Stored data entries
◇ ◇ ◇ ◇ ◇
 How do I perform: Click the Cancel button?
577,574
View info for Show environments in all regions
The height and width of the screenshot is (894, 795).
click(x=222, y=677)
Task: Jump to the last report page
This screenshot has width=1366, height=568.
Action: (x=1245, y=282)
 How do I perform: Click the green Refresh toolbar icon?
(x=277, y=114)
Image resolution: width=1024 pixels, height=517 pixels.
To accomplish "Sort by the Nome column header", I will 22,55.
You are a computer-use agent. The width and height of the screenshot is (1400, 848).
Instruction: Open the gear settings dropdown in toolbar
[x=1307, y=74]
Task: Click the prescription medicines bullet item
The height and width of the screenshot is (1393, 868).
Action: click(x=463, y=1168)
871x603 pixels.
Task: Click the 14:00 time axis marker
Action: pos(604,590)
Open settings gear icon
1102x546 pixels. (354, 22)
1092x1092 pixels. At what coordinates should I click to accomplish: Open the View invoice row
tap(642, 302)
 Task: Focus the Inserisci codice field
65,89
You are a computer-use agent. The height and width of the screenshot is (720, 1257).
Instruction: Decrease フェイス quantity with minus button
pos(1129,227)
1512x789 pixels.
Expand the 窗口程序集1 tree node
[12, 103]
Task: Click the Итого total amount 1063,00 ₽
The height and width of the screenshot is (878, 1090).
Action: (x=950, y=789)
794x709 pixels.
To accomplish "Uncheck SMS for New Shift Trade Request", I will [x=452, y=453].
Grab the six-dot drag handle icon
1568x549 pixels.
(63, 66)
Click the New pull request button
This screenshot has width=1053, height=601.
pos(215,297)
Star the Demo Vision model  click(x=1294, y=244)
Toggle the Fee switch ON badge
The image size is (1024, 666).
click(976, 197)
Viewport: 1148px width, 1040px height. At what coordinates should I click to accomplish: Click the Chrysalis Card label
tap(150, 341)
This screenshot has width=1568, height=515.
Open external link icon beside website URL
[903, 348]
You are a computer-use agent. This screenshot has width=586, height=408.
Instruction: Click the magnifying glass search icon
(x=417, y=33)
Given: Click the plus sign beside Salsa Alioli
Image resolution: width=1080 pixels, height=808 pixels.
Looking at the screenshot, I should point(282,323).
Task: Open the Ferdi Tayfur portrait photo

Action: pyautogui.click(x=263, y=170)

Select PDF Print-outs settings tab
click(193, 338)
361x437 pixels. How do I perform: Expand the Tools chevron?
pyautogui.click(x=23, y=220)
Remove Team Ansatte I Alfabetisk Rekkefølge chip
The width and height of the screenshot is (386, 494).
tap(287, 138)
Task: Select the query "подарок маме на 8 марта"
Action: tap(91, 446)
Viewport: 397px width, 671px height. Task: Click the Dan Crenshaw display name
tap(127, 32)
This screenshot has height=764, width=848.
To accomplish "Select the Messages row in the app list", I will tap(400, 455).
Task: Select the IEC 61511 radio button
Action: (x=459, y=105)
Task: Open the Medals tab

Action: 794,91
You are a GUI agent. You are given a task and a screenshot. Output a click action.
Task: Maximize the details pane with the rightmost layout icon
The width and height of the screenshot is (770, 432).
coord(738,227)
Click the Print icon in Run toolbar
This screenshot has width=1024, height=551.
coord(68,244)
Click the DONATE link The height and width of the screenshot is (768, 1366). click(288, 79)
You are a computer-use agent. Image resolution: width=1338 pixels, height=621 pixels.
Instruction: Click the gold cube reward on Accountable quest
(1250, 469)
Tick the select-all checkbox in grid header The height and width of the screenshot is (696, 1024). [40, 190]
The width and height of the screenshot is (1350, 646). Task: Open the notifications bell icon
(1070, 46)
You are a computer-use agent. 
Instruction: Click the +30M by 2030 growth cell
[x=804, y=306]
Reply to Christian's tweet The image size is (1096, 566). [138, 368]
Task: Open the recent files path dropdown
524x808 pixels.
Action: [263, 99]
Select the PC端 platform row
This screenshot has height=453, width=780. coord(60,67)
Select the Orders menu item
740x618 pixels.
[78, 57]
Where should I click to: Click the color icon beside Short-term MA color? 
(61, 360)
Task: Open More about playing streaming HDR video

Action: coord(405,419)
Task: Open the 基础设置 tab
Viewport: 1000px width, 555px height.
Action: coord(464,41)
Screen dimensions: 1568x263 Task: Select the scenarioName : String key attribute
◇ ◇ ◇ ◇ ◇
THE TASK
If a line in the records above contains the string "header", copy that line out.

ANSWER BOX
To accomplish "Sort by the Nome column header", I will 22,55.
Tick the select-all checkbox in grid header The height and width of the screenshot is (696, 1024). [40, 190]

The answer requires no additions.